Observation on 05/27/25 at 10:30 A.M. and 4:00 P.M., showed the daily staffing sheet for nursing staff did not include the number of staff or actual hours worked for RN, LPN, CMT, CNA, NA or the census for the day or evening shifts.
Observation on 05/28/25 at 10:00 A.M., 2:18 P.M. and 8:30 P.M. showed the incomplete daily staffing sheet for 5/27/25 remained posted. There was no staffing posted for 05/28/25.
During an interview on 05/29/25 at 12:00 A.M., the Assistant Director of Nursing (DON) said the charge nurse was responsible for updating the daily staffing sheet for nursing staff each shift.

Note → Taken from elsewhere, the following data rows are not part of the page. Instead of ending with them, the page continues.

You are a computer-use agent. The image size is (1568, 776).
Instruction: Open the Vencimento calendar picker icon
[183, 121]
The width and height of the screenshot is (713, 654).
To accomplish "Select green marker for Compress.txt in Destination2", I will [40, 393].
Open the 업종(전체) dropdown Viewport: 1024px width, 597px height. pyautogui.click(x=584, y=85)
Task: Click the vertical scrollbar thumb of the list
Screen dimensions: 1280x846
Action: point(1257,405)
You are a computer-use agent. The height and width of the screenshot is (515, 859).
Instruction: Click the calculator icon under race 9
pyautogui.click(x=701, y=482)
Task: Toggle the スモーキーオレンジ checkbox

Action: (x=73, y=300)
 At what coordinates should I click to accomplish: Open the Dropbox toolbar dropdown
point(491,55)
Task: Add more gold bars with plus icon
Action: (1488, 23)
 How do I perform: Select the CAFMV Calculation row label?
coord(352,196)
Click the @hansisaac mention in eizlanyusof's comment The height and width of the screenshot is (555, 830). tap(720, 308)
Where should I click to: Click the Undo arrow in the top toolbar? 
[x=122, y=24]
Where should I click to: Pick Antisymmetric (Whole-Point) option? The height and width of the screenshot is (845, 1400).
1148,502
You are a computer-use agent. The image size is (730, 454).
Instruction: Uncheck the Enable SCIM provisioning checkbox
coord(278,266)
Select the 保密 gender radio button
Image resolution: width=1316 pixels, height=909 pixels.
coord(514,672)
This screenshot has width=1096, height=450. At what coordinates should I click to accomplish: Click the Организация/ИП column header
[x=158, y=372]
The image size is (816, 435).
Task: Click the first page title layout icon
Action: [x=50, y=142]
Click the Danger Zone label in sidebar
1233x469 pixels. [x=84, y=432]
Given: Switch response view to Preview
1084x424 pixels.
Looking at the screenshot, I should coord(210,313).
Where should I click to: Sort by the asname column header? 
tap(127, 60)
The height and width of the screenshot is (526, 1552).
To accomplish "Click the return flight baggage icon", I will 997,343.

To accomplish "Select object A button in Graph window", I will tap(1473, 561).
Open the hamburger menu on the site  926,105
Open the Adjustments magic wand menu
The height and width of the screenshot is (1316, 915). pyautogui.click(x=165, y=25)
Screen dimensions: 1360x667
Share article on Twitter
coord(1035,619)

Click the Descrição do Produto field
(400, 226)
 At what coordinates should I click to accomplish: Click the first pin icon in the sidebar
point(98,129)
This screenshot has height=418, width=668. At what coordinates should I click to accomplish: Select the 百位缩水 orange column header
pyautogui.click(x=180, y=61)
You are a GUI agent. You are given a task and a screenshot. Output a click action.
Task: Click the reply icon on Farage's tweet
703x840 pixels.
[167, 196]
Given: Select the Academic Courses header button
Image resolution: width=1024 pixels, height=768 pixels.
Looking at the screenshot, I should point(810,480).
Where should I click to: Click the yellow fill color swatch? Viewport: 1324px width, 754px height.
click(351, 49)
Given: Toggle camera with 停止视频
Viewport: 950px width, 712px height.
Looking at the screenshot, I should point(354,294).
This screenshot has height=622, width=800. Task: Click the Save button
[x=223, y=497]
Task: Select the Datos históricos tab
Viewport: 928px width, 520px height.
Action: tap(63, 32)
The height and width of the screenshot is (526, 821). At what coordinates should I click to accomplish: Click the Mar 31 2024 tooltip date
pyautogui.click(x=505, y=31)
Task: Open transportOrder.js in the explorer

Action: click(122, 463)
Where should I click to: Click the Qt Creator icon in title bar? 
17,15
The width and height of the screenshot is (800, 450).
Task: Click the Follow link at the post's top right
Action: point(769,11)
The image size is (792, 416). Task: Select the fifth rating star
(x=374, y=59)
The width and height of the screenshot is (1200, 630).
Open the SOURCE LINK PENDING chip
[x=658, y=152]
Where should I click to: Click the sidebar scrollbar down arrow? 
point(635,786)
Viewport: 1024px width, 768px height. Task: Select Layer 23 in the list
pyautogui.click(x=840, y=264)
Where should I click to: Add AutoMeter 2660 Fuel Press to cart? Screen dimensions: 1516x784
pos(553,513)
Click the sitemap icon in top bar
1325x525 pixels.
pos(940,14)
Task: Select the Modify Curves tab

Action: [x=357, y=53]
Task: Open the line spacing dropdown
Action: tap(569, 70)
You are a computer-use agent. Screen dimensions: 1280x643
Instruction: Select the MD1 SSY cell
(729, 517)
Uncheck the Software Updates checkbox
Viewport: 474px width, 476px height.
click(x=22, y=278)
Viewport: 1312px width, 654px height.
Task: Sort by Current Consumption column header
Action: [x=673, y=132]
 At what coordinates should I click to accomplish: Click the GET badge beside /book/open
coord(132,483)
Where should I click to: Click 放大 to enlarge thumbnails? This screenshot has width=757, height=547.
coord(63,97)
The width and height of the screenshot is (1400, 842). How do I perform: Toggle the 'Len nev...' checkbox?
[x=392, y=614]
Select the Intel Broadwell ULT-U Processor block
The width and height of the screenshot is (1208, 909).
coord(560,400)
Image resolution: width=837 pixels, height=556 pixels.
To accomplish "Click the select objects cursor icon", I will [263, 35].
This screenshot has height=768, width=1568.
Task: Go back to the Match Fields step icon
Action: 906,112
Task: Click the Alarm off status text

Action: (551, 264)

During an interview on 06/03/25 at 4:29 P.M., LPN P said the Director of Nursing (DON) was responsible for updating the daily staffing sheet.
During an interview on 05/30/25 at 1:13 P.M., the DON said the following:
-The posted nurse staffing should be up to date;
-She was not sure who was responsible for filling out the posted staffing sheets;
-The completion of the posted nurse staffing had fallen through the cracks;
-She received the completed staffing sheets and knew the posted staffing was not getting done.
During interviews on 05/28/25 at 2:50 P.M. and 05/30/25, the Administrator said the following:
-The posted staffing sheets should be up to date;
-Usually the charge nurse completed the daily staffing sheet and gave the sheets to the DON to save.